DIRECTIONS:
**A.** Summarize the certificate of incorporation excerpt below in two sentences.
**B.** Please return the certificate of incorporation excerpt word for word, starting with "Section 5.4 Election." and going on through "of the Corporation.".

PAGE EXCERPT:
# # # # #

Section 5.3 Powers. Except as otherwise expressly provided by the DGCL or this Certificate of Incorporation, the management of the business and the conduct of the affairs of the Corporation shall be vested in its Board of Directors.
Section 5.4 Election.
(a) Ballot Not Required. The directors of the Corporation need not be elected by written ballot unless the Bylaws of the Corporation so provide.
(b) Notice. Advance notice of stockholder nominations for the election of directors shall be given in the manner and to the extent provided in the Bylaws of the Corporation.
ARTICLE VI
STOCKHOLDER ACTION
No action that is required or permitted to be taken by the stockholders of the Corporation at any annual or special meeting of stockholders may be effected by written consent of stockholders in lieu of a meeting of stockholders.
ARTICLE VII
SPECIAL MEETINGS OF STOCKHOLDERS
Except as otherwise provided for or fixed pursuant to the provisions of Article IV of this Certificate of Incorporation relating to the rights of holders of any series of Preferred Stock, a special meeting of the stockholders of the Corporation may be called at any time only by the Board of Directors, or by the Chairman of the Board of Directors with the concurrence of a majority of the Board of Directors. Only such business shall be conducted at a special meeting of stockholders as shall have been brought before the meeting pursuant to the Corporation’s notice of meeting.

# # # # #

RECORD EXCERPTS:
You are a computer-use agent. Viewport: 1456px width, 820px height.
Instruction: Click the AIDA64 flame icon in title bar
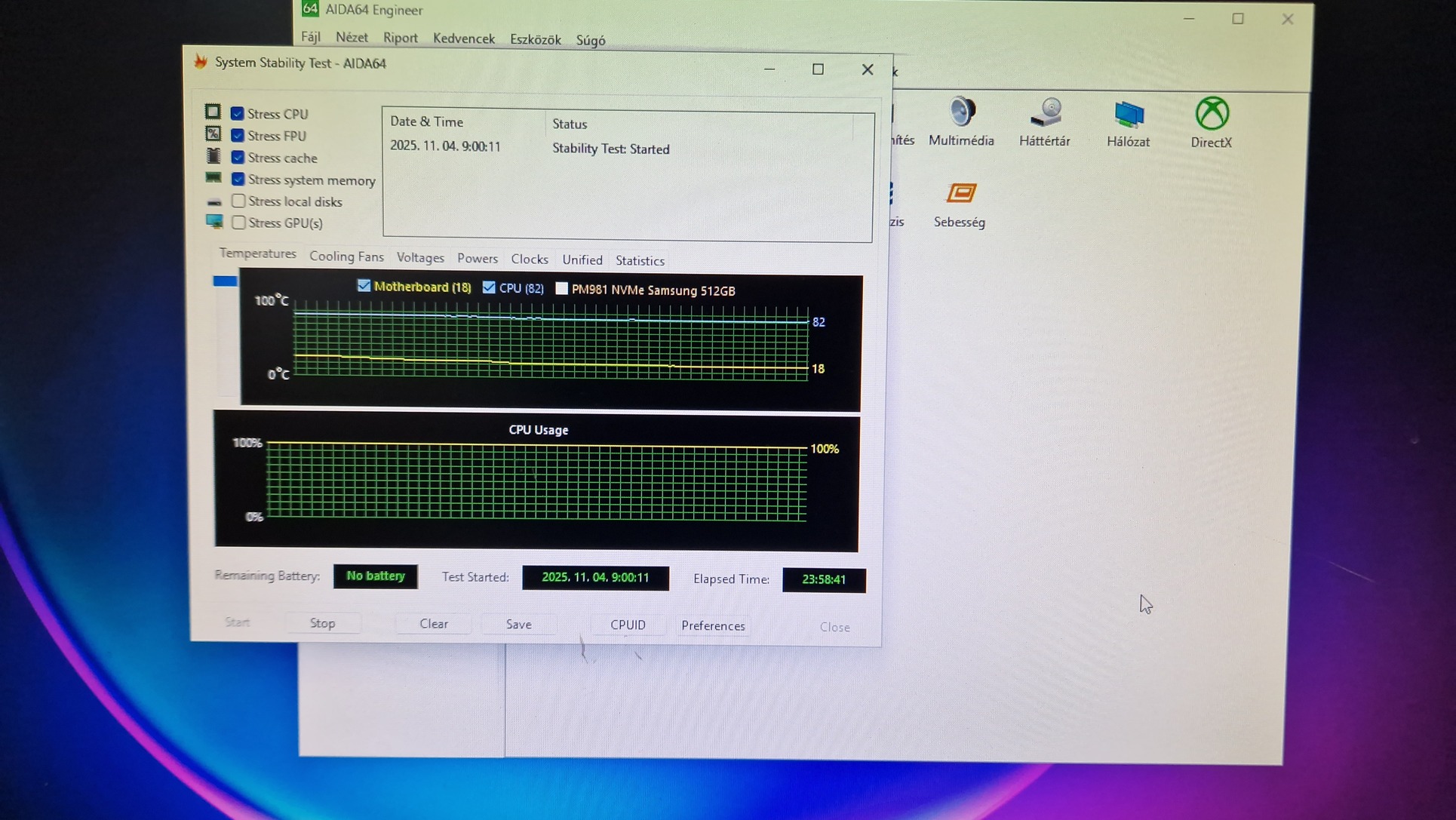coord(201,62)
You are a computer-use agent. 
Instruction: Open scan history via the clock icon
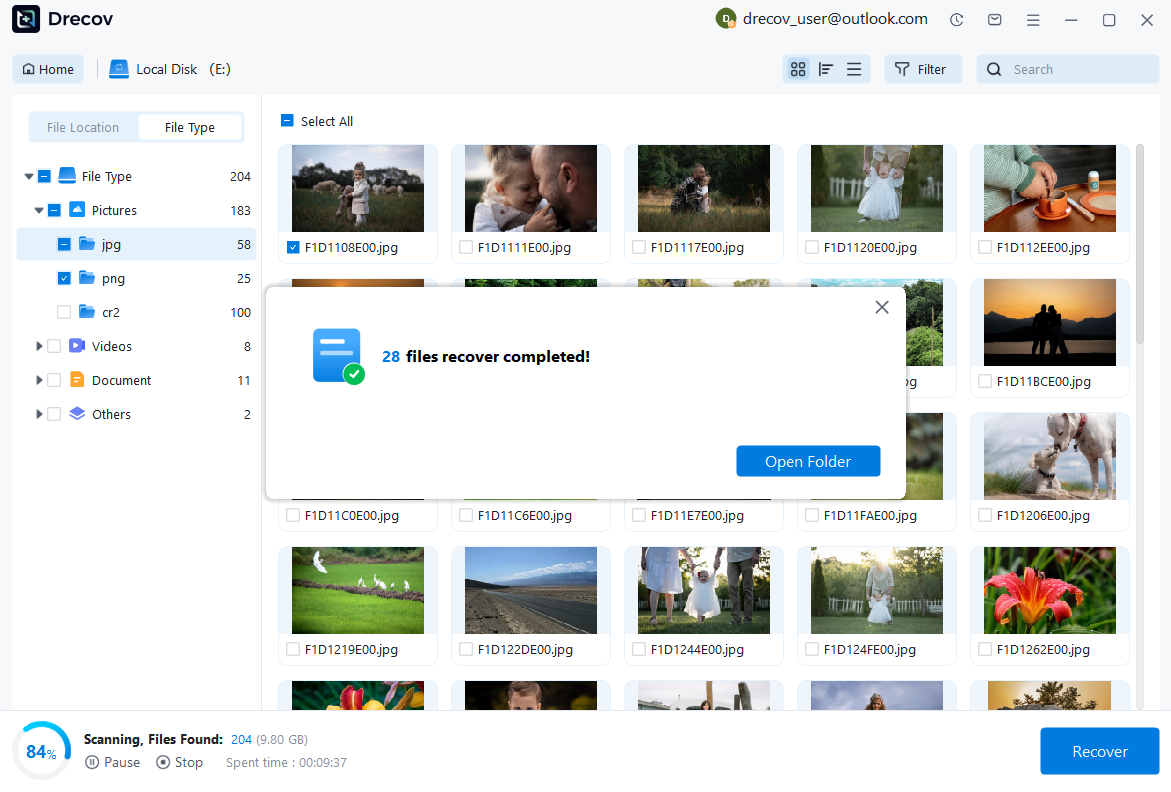coord(956,19)
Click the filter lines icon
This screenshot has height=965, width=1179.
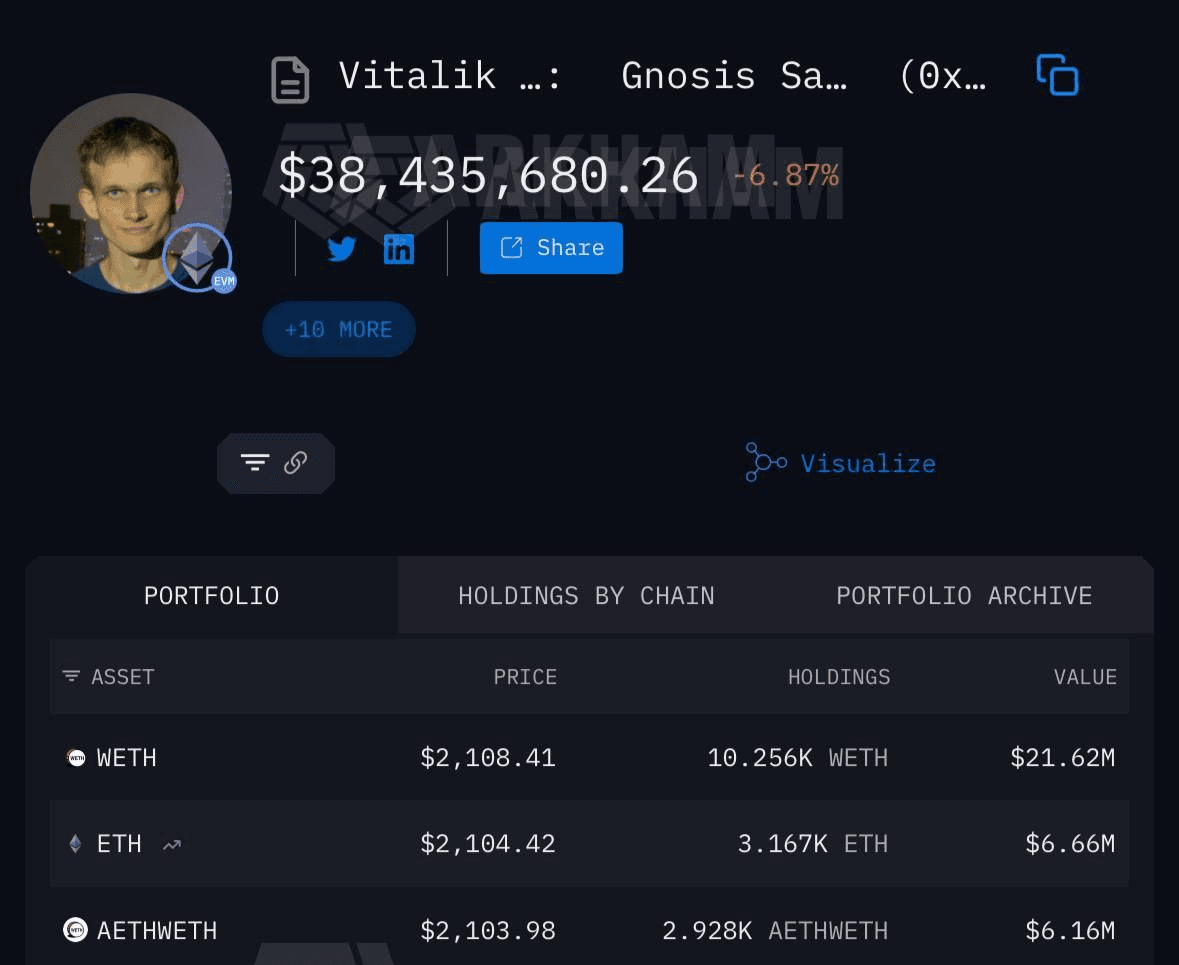pos(255,462)
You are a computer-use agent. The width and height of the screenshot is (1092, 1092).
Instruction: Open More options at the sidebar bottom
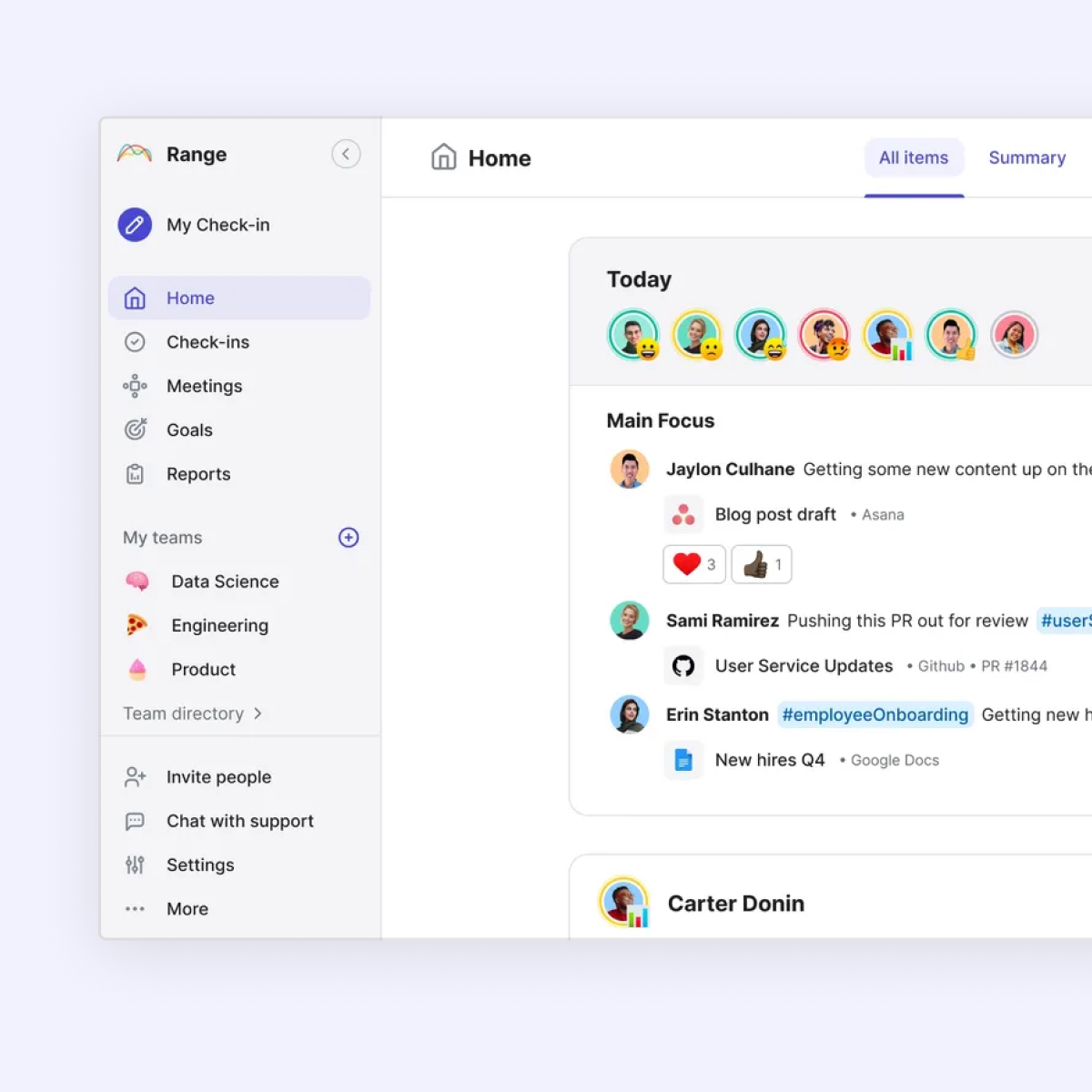pos(187,908)
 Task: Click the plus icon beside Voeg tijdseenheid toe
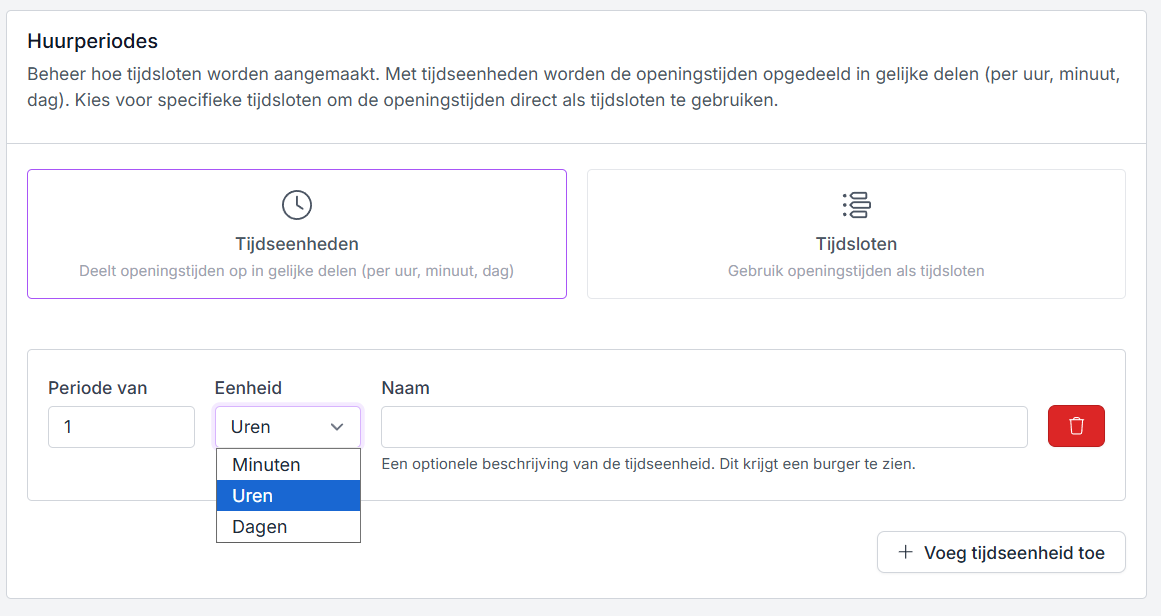906,552
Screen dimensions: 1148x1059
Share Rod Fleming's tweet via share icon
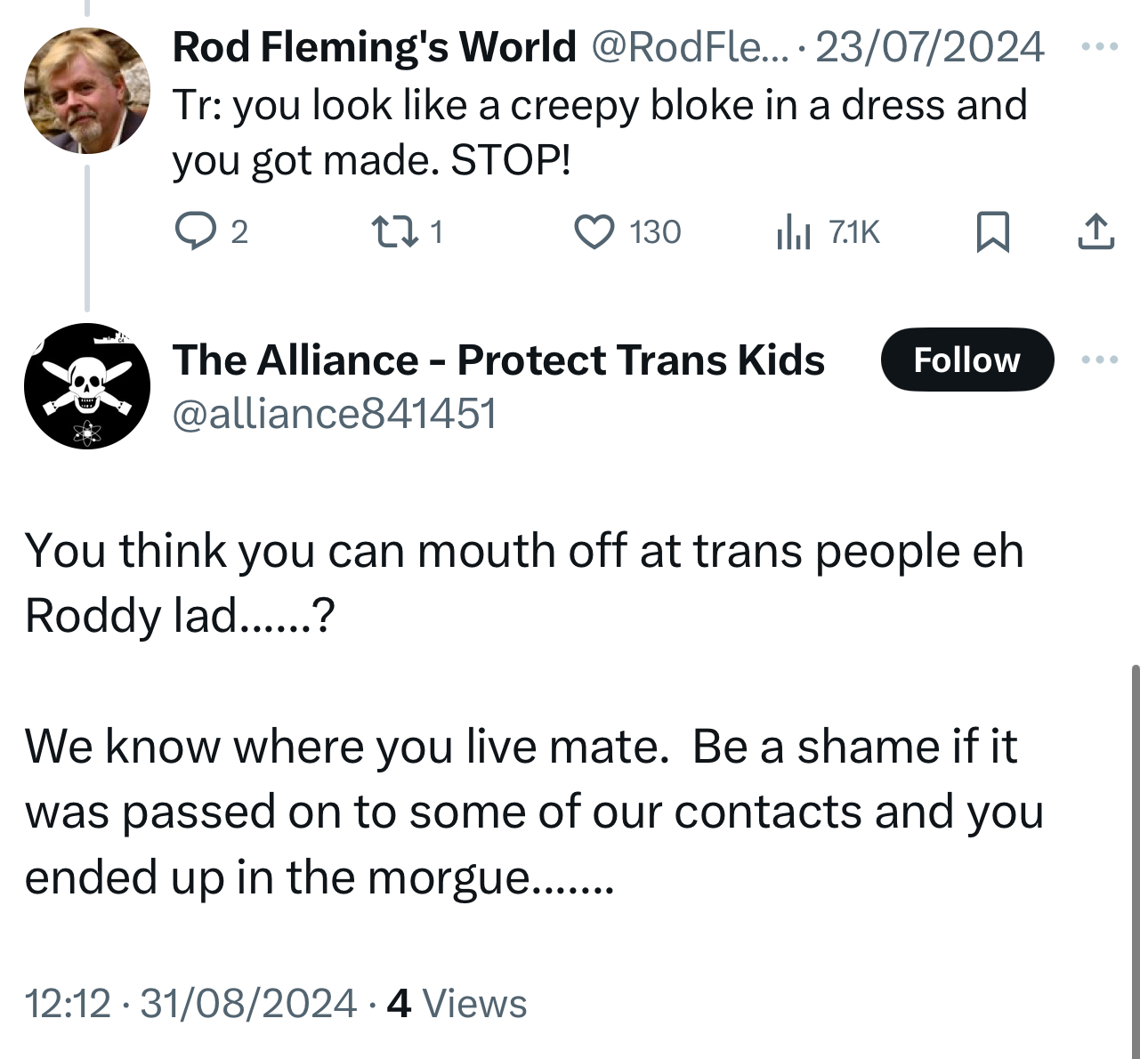tap(1095, 232)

# # # # #

IN RESPONSE:
**A.** Management of the Corporation's business and affairs is vested in its Board of Directors, directors need not be elected by written ballot unless the Bylaws so provide, and advance notice of stockholder nominations must be given as the Bylaws provide. Stockholders may not act by written consent in lieu of a meeting, and, except as provided under Article IV for holders of Preferred Stock, a special meeting of stockholders may be called only by the Board of Directors or by its Chairman with the concurrence of a board majority.

**B.**
Section 5.4 Election.
(a) Ballot Not Required. The directors of the Corporation need not be elected by written ballot unless the Bylaws of the Corporation so provide.
(b) Notice. Advance notice of stockholder nominations for the election of directors shall be given in the manner and to the extent provided in the Bylaws of the Corporation.